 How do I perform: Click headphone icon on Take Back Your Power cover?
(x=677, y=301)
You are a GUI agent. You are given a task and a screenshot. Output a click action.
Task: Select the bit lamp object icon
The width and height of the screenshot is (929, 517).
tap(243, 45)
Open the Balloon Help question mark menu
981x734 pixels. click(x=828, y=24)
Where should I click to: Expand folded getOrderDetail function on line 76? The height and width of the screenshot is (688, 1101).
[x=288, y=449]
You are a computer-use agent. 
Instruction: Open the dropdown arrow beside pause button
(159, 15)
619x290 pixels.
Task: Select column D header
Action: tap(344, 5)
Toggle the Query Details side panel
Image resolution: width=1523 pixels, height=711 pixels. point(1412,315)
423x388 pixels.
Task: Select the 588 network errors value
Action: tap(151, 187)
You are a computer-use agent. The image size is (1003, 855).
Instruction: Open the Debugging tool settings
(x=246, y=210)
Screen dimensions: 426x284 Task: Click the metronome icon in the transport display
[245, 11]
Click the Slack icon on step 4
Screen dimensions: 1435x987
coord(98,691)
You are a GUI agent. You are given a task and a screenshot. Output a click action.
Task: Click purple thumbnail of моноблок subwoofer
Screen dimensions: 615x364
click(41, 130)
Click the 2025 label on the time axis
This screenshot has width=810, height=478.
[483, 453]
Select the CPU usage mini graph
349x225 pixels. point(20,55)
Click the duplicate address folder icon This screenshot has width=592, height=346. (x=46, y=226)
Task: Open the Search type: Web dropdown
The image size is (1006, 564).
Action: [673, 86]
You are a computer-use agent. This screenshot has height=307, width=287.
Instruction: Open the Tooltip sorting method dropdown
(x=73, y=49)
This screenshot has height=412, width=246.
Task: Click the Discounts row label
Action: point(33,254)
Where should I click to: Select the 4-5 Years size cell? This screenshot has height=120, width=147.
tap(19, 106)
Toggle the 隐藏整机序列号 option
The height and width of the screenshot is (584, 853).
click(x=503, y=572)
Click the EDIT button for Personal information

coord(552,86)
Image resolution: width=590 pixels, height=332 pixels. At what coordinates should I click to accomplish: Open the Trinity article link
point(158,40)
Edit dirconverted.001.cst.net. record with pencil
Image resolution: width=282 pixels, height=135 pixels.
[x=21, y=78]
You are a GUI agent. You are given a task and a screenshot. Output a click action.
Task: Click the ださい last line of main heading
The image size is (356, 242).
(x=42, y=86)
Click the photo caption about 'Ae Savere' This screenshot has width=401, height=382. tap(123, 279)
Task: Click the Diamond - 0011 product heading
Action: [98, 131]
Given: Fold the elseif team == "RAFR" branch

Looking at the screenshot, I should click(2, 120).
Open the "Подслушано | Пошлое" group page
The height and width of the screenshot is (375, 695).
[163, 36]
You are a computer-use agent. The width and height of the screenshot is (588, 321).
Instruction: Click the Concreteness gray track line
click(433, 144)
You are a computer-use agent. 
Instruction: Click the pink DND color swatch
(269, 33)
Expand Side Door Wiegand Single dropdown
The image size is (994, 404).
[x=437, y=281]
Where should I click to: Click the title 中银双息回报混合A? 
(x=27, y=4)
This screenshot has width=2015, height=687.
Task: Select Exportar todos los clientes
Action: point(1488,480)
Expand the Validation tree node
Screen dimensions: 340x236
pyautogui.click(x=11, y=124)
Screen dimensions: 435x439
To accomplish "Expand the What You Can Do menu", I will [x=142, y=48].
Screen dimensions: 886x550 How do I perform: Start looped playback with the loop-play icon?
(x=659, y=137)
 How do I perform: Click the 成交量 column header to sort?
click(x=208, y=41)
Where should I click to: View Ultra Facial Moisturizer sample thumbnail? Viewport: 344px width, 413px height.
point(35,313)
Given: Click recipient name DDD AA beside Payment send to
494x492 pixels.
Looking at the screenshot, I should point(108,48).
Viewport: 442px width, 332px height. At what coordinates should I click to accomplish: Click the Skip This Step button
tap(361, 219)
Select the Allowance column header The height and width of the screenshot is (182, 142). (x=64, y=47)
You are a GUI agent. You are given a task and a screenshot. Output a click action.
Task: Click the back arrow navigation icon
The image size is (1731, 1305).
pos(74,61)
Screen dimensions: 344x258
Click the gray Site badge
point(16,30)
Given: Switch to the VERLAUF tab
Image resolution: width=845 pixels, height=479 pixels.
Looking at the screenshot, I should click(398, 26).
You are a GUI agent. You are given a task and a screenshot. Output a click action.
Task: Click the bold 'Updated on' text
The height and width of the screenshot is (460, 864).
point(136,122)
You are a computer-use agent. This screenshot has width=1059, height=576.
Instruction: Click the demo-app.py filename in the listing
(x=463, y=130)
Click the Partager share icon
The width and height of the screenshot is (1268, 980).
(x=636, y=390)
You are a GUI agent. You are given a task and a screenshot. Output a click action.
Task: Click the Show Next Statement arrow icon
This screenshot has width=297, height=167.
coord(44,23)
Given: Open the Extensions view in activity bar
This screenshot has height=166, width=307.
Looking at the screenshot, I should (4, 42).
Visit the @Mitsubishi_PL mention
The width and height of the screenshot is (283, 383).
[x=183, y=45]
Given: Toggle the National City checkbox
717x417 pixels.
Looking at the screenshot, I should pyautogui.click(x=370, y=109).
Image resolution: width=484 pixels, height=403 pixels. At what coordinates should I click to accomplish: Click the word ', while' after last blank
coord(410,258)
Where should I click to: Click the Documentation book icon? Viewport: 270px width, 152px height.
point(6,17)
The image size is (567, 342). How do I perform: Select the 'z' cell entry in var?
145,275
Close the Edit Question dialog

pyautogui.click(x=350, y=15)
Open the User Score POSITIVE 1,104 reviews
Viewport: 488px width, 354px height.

→ WHAT IS EXPECTED
A word-for-word copy of the entries, from the first line through the line containing "Task: Select the bit lamp object icon", is the whole answer.

→ SOLUTION FOR THIS TASK
 How do I perform: Click headphone icon on Take Back Your Power cover?
(x=677, y=301)
You are a GUI agent. You are given a task and a screenshot. Output a click action.
Task: Select the bit lamp object icon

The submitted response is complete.